___ Provided entries ___

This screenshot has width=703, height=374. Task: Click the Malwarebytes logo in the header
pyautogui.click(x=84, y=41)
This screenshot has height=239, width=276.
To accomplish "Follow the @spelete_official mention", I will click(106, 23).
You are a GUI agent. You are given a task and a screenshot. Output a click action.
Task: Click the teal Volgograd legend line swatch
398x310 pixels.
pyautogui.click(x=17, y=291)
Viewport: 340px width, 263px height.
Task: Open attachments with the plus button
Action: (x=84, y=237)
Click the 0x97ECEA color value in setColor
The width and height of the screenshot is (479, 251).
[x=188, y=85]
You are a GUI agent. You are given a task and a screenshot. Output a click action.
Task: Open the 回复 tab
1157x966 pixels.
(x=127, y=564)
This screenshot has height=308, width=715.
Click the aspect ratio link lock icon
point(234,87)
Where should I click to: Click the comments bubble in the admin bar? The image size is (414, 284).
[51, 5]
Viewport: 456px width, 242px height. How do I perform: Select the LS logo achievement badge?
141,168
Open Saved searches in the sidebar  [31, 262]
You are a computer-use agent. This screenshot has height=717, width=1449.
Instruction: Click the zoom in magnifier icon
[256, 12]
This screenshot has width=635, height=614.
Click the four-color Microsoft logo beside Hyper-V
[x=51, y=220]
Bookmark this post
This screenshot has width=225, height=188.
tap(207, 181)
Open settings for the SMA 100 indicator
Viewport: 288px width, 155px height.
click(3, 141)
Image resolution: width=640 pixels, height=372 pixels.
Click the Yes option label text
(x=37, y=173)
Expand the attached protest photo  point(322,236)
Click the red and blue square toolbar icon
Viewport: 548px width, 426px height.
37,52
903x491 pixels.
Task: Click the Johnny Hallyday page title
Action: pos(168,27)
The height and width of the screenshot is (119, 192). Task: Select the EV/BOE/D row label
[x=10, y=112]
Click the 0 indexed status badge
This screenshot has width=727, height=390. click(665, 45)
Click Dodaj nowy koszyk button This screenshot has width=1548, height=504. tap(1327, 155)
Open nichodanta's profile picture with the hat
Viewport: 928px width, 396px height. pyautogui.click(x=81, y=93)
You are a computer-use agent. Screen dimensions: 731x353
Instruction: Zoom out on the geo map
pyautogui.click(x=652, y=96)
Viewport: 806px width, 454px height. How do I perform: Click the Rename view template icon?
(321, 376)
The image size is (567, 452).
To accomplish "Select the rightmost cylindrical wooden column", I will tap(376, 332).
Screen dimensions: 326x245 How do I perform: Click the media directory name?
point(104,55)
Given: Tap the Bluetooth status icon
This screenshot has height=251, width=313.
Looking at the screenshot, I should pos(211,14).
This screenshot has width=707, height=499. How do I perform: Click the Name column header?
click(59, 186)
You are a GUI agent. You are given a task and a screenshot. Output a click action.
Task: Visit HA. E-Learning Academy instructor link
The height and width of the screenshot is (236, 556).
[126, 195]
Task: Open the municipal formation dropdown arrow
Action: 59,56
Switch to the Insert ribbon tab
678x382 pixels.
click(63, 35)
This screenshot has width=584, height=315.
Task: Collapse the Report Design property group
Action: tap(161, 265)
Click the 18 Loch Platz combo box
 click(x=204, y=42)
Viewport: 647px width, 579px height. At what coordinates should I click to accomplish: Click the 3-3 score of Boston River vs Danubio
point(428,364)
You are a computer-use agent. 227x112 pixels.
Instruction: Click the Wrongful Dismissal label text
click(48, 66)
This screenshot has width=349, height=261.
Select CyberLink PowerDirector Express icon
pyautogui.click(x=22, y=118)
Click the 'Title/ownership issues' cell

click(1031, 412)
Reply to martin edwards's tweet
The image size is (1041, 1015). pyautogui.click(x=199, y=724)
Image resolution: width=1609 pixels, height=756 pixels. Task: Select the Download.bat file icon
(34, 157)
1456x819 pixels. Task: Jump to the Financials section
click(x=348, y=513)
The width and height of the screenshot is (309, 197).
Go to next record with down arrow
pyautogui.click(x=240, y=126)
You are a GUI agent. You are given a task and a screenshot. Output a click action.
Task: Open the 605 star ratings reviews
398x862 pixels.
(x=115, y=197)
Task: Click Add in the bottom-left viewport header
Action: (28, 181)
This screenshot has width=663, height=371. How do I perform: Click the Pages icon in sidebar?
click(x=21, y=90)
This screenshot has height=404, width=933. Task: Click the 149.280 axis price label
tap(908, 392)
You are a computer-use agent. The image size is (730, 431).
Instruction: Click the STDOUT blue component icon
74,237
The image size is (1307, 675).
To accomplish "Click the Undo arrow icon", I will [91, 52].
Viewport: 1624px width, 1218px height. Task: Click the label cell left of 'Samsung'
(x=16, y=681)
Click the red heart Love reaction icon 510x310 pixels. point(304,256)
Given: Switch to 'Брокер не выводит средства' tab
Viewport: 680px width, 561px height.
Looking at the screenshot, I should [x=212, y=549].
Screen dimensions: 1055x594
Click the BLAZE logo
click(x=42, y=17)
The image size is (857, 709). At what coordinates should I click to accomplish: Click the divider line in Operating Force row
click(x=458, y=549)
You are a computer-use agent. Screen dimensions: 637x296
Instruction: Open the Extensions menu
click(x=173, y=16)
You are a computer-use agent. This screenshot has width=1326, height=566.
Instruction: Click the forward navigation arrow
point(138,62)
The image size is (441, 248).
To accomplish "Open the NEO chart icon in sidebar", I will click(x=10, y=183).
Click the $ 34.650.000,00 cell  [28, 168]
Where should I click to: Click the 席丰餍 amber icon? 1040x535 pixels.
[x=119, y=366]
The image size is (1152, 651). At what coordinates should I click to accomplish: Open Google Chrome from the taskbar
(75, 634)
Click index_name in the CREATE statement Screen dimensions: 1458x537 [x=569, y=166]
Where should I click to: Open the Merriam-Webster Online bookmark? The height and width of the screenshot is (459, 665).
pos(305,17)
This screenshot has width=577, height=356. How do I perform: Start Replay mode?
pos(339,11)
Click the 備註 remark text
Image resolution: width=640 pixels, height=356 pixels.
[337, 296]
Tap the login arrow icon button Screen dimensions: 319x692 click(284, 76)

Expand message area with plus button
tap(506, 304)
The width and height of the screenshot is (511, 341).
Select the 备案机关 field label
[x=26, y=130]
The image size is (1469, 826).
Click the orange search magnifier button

___

*Work request*. Return every line from the records above that holds the word "agent".

*Answer*.
You are a GUI agent. You are given a task and a screenshot. Output a click action.
You are a GUI agent. You are given a task and a screenshot. Output a click action.
You are a computer-use agent. This screenshot has height=717, width=1449.
You are a computer-use agent. Screen dimensions: 731x353
You are a GUI agent. You are given a task and a screenshot. Output a click action.
You are a computer-use agent. 227x112 pixels.
You are a GUI agent. You are given a task and a screenshot. Output a click action.
You are a computer-use agent. The image size is (730, 431).
You are a computer-use agent. Screen dimensions: 637x296
You are a computer-use agent. This screenshot has width=1326, height=566.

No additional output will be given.